Capturing data early in the sales process allows Big Tech companies to get payment authorisation even before delivering products and services. The key is to build trust in the platform or payment system so customers can provide authorisation confidently and, simultaneously, give them visibility and control over how they want to pay.
Three steps to apply the Big Tech approach in B2B payments
1. Best practice customer onboarding
Experiences with payment delinquency during the pandemic have prompted many businesses to be wary of extending credit terms. The general sentiment now is businesses want assurance that they can get paid, and having that direct debit authority can help. However, direct debit authority (or any payment term agreement for that matter) only works if there is mutual trust between businesses and customers.
Creating a transparent, convenient and secure payment collections system is key to getting customer onboarding right. And this can be done by:
- Digital credit application
Digital credit applications provide convenience and transparency on the customer’s end and allow you to capture data securely.
- Using data to minimise risk and segment customers
Access to a customer’s business credit score can help you make better decisions in extending credit to customers. Data captured from onboarding allows you to segment customers and offer reasonable payment terms. Integration of credit scores in your AR automation also helps you gain better insights in managing credit risk of existing customers.
- Direct Debit Authority upfront
By providing the option for customers to give their direct debit authority, you get a head start to further streamline payment transactions down the line.
2. Introduce automation earlier in the process
Businesses must simplify the payment process to minimise the risk of late payments. And this is what Big Tech companies have perfected over the years: when customers subscribe to their products or services, they get paid immediately. They do it efficiently, so customers realise that paying on time benefits them too.
Electronic Direct Debit Authorisation (eDDA) unlocks possibilities that can get B2B companies as close as possible to how B2C and Big Tech companies are approaching payments.
Here’s how we’re doing that in ezyCollect:
- Collect Now (on-demand) – Manage over-the-call payments on a single platform, even without eDDA.
- Collect Now (Sales Orders) – You can bring sales order data from your ERP* into the platform and take payments via Direct Debit.
- Scheduled Payments – You can plan to schedule collections for all outstanding invoices in a single go. Payments will be automatically debited from your customer’s account on a set future date agreed by both parties.
- Auto-Collect: The system automatically schedules the Direct Debit transaction based on the invoice due date, further streamlining your collection process.
2. Seamless integrations
A streamlined payment process won’t be as efficient if you work with disparate systems. Every part of the process must be in sync with other software you use – whether it’s your online ordering software or stock management system. Simply put, payment data has to flow from one platform to the next. And more importantly, data must integrate into your accounting system to achieve one single source of truth.
Duplication and errors often result from having to input data manually from one system to another. System integration ensures every part of the AR and AP process is seamless and transparent. Everyone knows their responsibilities, so each step in the process goes as planned.

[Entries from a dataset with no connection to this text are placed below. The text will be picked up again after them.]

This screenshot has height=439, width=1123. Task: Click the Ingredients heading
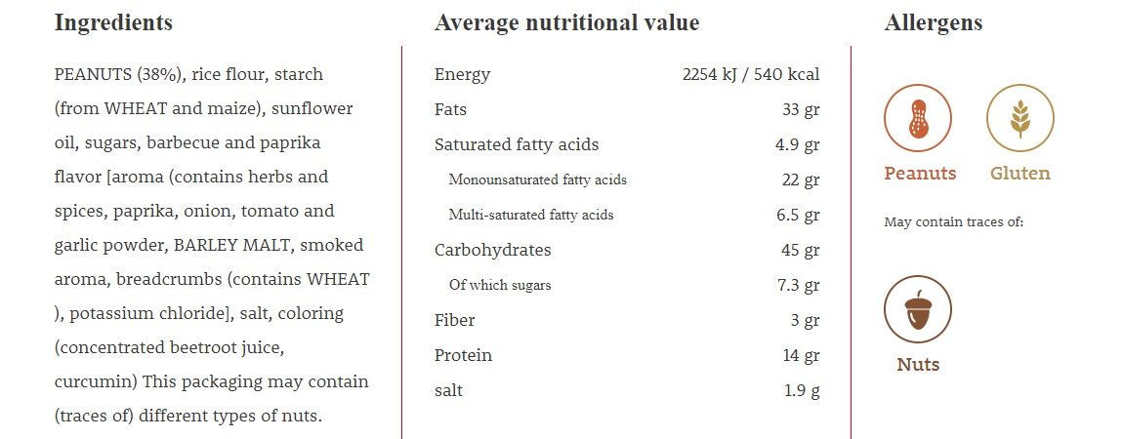pos(113,22)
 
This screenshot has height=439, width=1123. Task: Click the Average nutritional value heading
pos(566,22)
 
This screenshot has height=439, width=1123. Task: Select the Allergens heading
pos(934,22)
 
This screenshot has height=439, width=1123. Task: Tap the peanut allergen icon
pos(917,118)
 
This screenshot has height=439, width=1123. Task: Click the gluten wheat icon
pos(1020,118)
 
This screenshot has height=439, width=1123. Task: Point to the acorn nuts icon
pos(917,309)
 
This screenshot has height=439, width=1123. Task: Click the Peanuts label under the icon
pos(920,174)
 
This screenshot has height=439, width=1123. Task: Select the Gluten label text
pos(1020,174)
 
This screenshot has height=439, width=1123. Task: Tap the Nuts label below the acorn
pos(918,365)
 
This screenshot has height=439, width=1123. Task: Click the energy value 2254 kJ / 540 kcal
pos(751,74)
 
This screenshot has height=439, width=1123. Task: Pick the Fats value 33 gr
pos(801,109)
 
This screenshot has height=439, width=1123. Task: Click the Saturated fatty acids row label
pos(517,144)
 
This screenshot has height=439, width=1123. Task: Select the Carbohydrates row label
pos(492,250)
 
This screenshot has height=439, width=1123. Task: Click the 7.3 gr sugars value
pos(798,285)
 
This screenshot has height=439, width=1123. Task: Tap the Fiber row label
pos(455,320)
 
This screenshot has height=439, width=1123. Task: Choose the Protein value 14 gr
pos(801,355)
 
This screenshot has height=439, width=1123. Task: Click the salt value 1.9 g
pos(802,390)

The future of payments technology
With technology moving quickly, we expect more variety and speed with B2B payments. Emerging trends in the B2C space, such as QR code payments, digital wallet services, and gamification of payments, signal more sophisticated yet simplified payment systems for those in the B2B space.
The seamlessness and simplicity of the payment experience are the defining features of Big Tech’s approach to payments, transforming how B2B firms will get paid in the near future.